Exercise goal -> Find the line below with "You are a GUI". Print it and every line after it exactly, through the last line, leaving out the pictures.

====== Excerpted data

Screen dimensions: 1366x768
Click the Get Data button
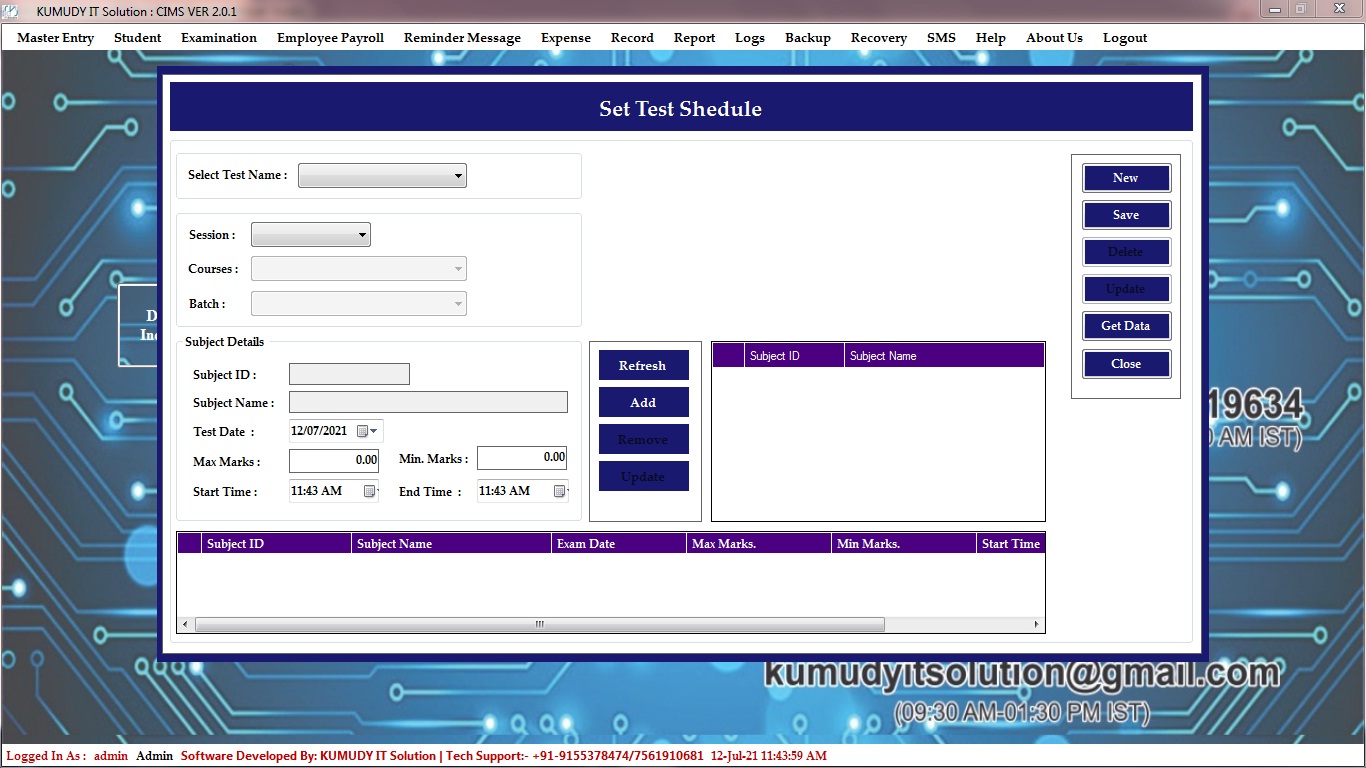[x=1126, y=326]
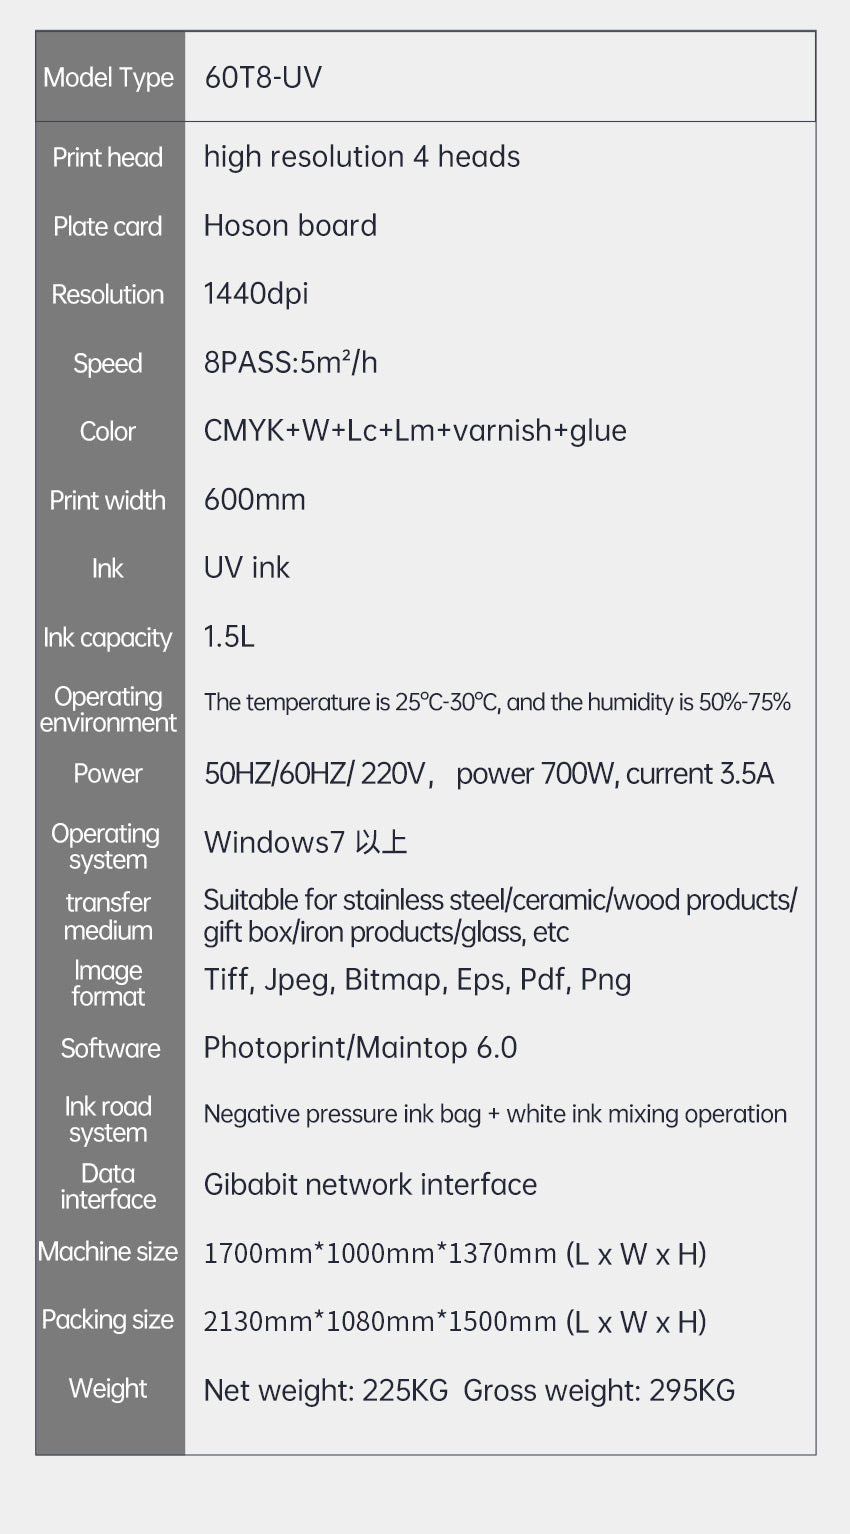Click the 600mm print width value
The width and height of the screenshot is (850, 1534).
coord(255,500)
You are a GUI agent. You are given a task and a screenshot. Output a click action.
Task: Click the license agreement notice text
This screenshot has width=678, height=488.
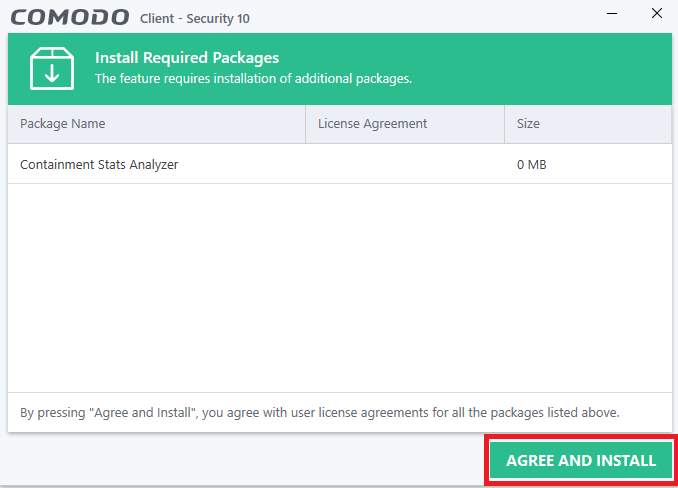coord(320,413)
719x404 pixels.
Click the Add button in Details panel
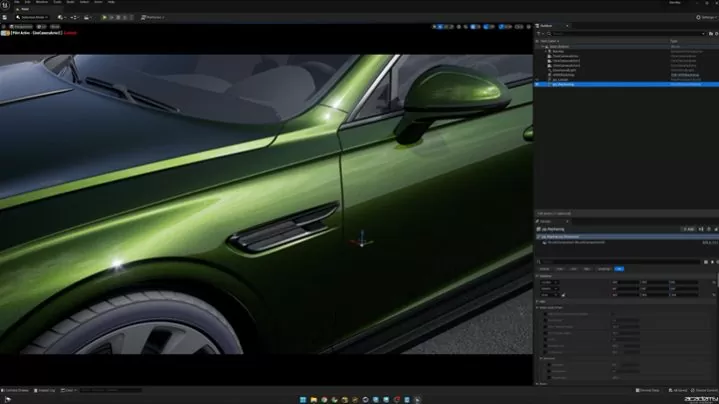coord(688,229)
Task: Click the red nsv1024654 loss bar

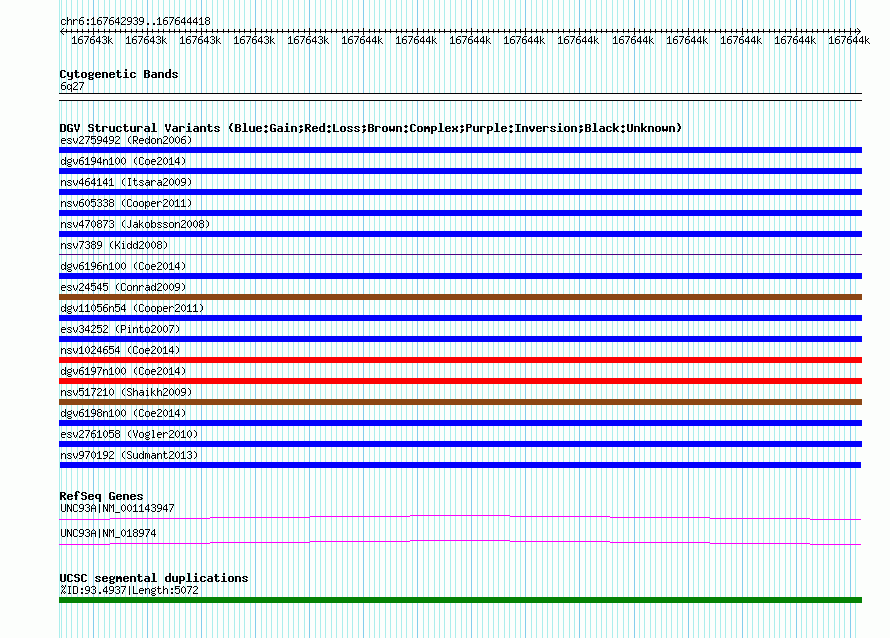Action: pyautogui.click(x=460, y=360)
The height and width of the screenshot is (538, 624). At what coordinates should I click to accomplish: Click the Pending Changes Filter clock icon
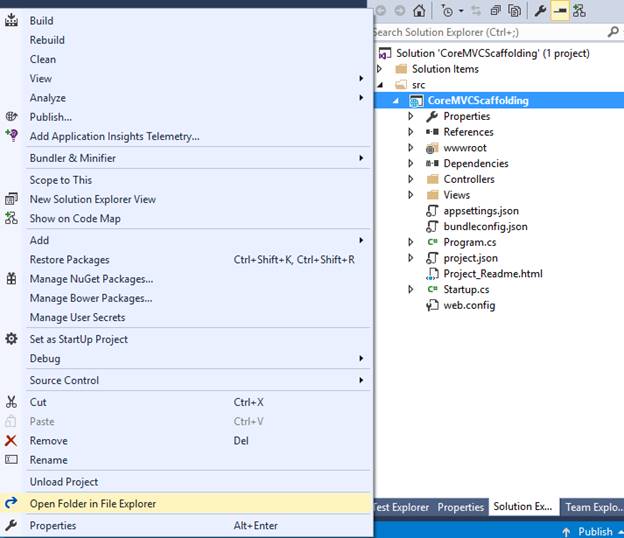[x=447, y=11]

============

Solution for this task ->
You are a GUI agent. You are given a task and a screenshot. Output a click action.
Task: Click the license agreement notice text
This screenshot has width=678, height=488.
coord(320,413)
719x404 pixels.
Click the Add button in Details panel
coord(688,229)
Task: Click the red nsv1024654 loss bar

Action: pyautogui.click(x=460, y=360)
The height and width of the screenshot is (538, 624). At what coordinates should I click to accomplish: Click the Pending Changes Filter clock icon
[x=447, y=11]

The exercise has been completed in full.